2010年4月15日

オペラ座の忘れえぬソワレ


本当にびっくりしました。
というのはオペラ座でのソワレの招待状を受け取り、ドレスコードが男性はブラックタイ、女性はソワレドレスと書いてあったので、そうした仕度でウキウキと出かけたところ、驚くほど厳重な警戒。

周辺の道路には通行止めのテープが張り巡らしてあって、車でオペラ座近くまで行けない。鉄柵があちこちにあり、歩行者がオペラ座に近づけないようにしてある。警官の人数が信じられないほど多い。そればかりではなく、機動隊の車が何台もオペラ座の前にも両サイドにも控えている。車体も黒いし窓も黒くて中が見えないようになっているので、とても不気味。

「よほど偉い人がこのソワレに来るのね」
と一緒に行った友人とおしゃべりしながら、オペラ座に近づこうとすると、何度も招待状を見せるようにと言う。やっとオペラ座の中に入ると、あの、大理石の豪奢な階段に、共和国騎兵隊がずらりと並んでいるではないか。そのかっこいいことといったら、気が遠くなるほど。マリー・アントワネットは軍人の制服に弱かったそうだけれど、その気持ちがよくわかる。
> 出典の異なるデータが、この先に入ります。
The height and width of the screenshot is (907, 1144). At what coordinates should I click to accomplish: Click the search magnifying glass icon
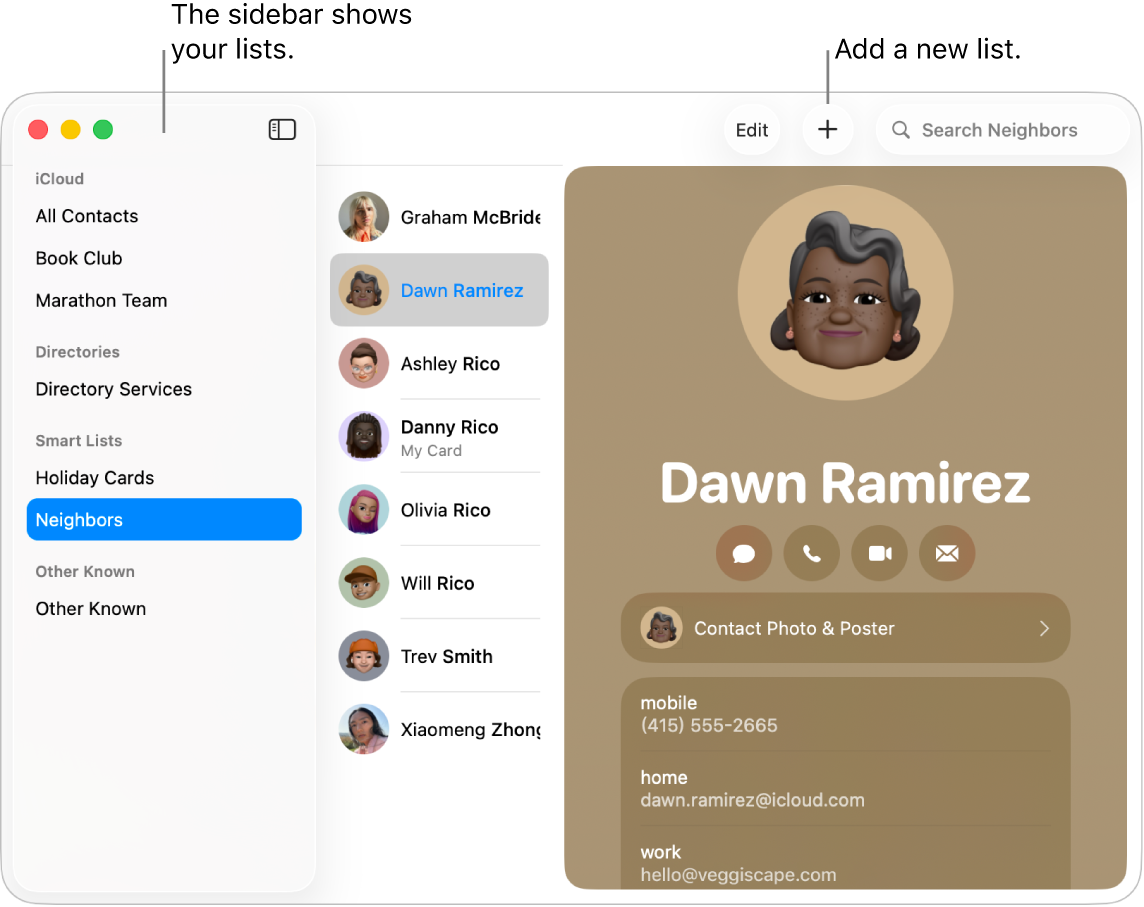(899, 129)
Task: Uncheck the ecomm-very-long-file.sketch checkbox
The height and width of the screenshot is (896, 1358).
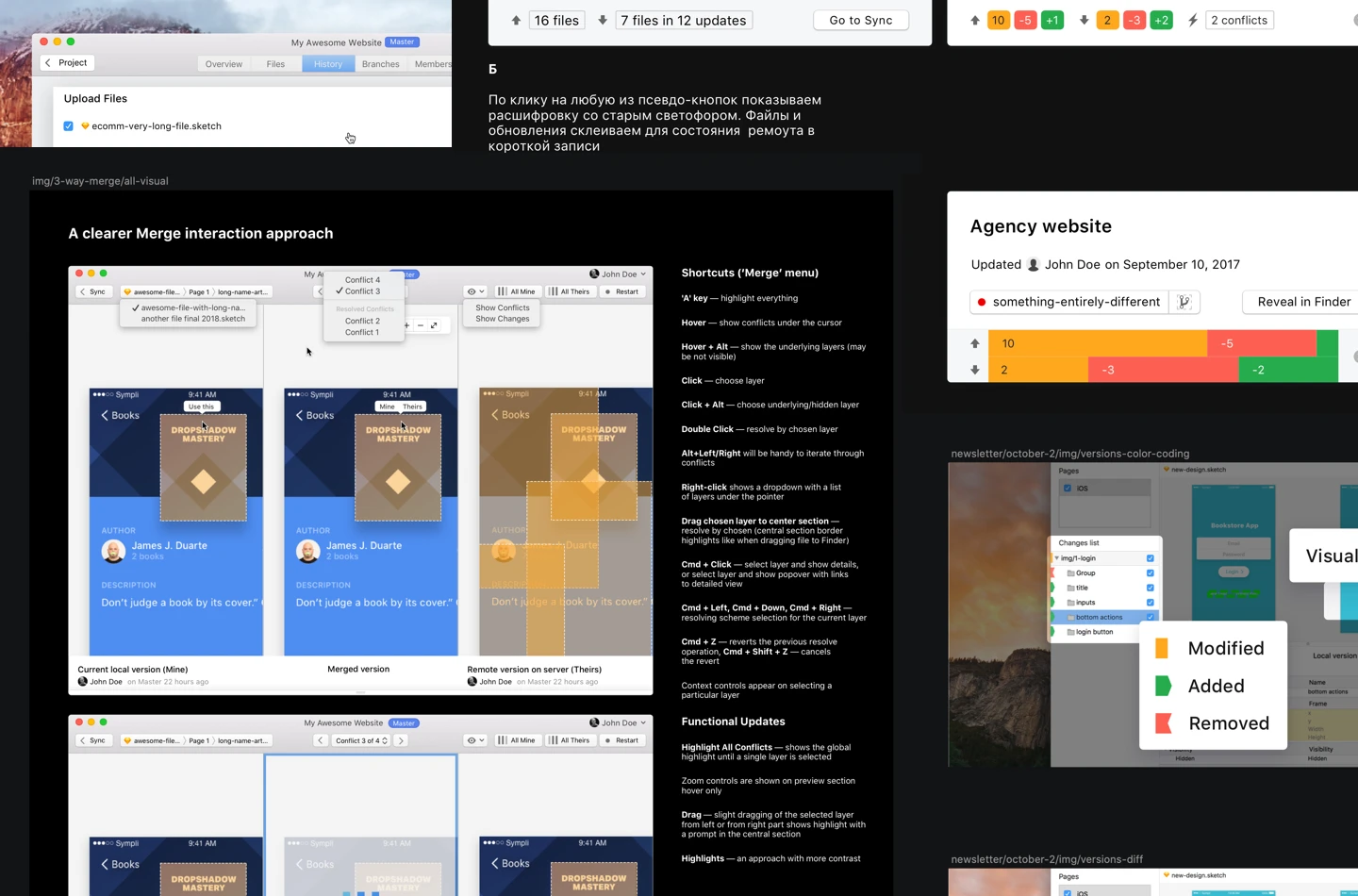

背の高い、容姿が整った若い男性たちがフランスの三色旗の赤、白、青の制服に身を固めたりりしい姿は、本当にため息が出るほど素晴らしい。そうした中を通りながら席に着く。


フランスのパストゥール研究所とイスラエルのワイズマン研究所が合同でガンやエイズの研究を始めて今年は35周年記念。それを祝うソワレ。舞台に照明があたり、そこにイスラエル大頭領シモン・ペレスの姿を見て、警戒の厳しさが納得できました。招待状にはセキュリティーのためか、書いてなかったのです。

オーケストラによる両国の生の国家演奏、ペレス大統領の言葉、バレー、歌などがそれに続き、その後ディナー。私は国家演奏にとても弱く、どの国のを聞いても感動するたちなのです。特に今回はイスラエル。感激はひとしお。

すべてが終了し、真夜中に外に出るとすごい人だかり。これほど印象深いしソワレに出席できたことは、記憶の奥に残る思い出。4月だというのに気温が低いパリ。でも私の心は燃えていて、とてもとても暖かかったのです。